Collectively these results suggest that platelets are activated by the interaction with vascular smooth muscle cells and extracellular matrix proteins, such as collagen, and release TXA2, which contributes to enhanced COX-2-dependent PGE2 biosynthesis. Our findings imply the effectiveness of pharmacological inhibition of platelet TXA2 biosynthesis by Aspirin to restrain the development of injury-induced vascular neointimal hyperplasia. However, the results of clinical trials with Aspirin suggest a small reduction in the restenosis after coronary angioplasty but a significant reduction in the frequency of ischemic complications39. The weakness of these studies is that different doses of Aspirin were used; furthermore, the drug capacity to cause a virtually complete suppression of platelet COX-1-dependent TXB2 biosynthesis was not verified40. The possible beneficial effect of low-dose Aspirin in patients undergoing percutaneous coronary intervention through the inhibition of vascular inflammation triggered by activated platelets remains to be verified in appropriate clinical studies.

Aspirin exerts antiplatelet effects by inhibiting TXA2‐dependent aggregation responses and amplifying these responses by released ADP41. Conversely, Revacept combines inhibitory effects on both collagen-mediated platelet adhesion and subsequent aggregation at the site of vascular injury19. These concomitant inhibitory effects on platelet function by Revacept are proper to limit the consequences of vascular damage. We show that the administration of Revacept mitigated vascular neointima hyperplasia in a femoral artery injury mouse model. This effect was associated with reduced vascular expression of markers of macrophages infiltration and cell proliferation. Revacept administration prevented the rapid increase of the systemic biosynthesis of TXA2 after vascular injury derived mainly from platelets9,10. These data support the hypothesis that platelet activation in response to vascular injury represents an early event contributing to the inflammatory response involved in vascular remodeling.

Interestingly, the interaction of platelets with CASMC in vitro led to morphological changes typical of a synthetic phenotype with downregulation of α-SMA and upregulation of COX-2. These changes were associated with the enhanced migratory capacity of CASMC. Revacept prevented the induction of COX-2 by the interaction of platelets with CASMC.

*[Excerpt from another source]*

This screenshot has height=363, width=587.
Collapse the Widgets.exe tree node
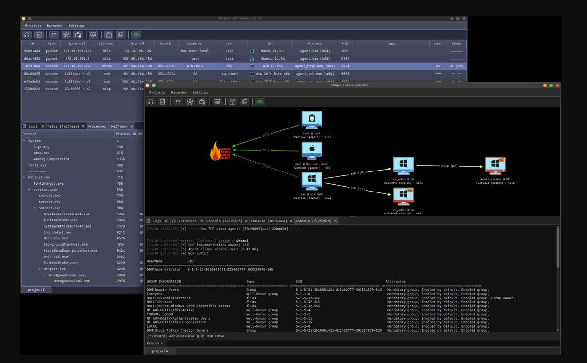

Collectively our findings sustain the distinct roles of platelets beyond their fundamental participation in primary hemostasis. As previously shown in cocultures with myofibroblasts, platelet-derived TXA2 induces morphological changes and enhances their capacity to proliferate and migrate, thus contributing to tissue fibrosis23. Moreover, we have shown that the interaction of platelets with colon cancer cells translates into the overexpression of COX-2, a hallmark of malignancy, and the induction of marker genes of epithelial-mesenchymal transition21. Inhibition of platelet-cancer cell interactions by Revacept prevented platelet-induced COX-2 induction and changes of epithelial-mesenchymal transition markers21.

The main limitation of the present study is that the effect of Revacept on neointimal formation was not compared with Aspirin given alone or co-administered with Revacept. Low-dose Aspirin could cause additional efficacy by preventing the amplification of platelet response induced by other platelet agonists, in addition to collagen. This is an important point that needs to be explored in a specific study.

In conclusion, we show that Revacept, an inhibitor of the binding of platelet collagen receptors (mainly GPVI) to collagen exposed in areas of damaged endothelium19, constrains the release of TXA2 from activated platelets. These distinct effects played by Revacept make it a promising therapeutic strategy to prevent restenosis in patients with coronary artery disease treated with percutaneous transluminal coronary angioplasty and stent implantation. Importantly, Revacept was found to affect platelet function in the absence of bleeding complications19. A phase II randomized, double blind trial (www.clinicaltrials.gov; NCT03312855) is ongoing to assess the efficacy and safety of Revacept in patients undergoing elective percutaneous coronary intervention (ISAR-PLASTER Trial42.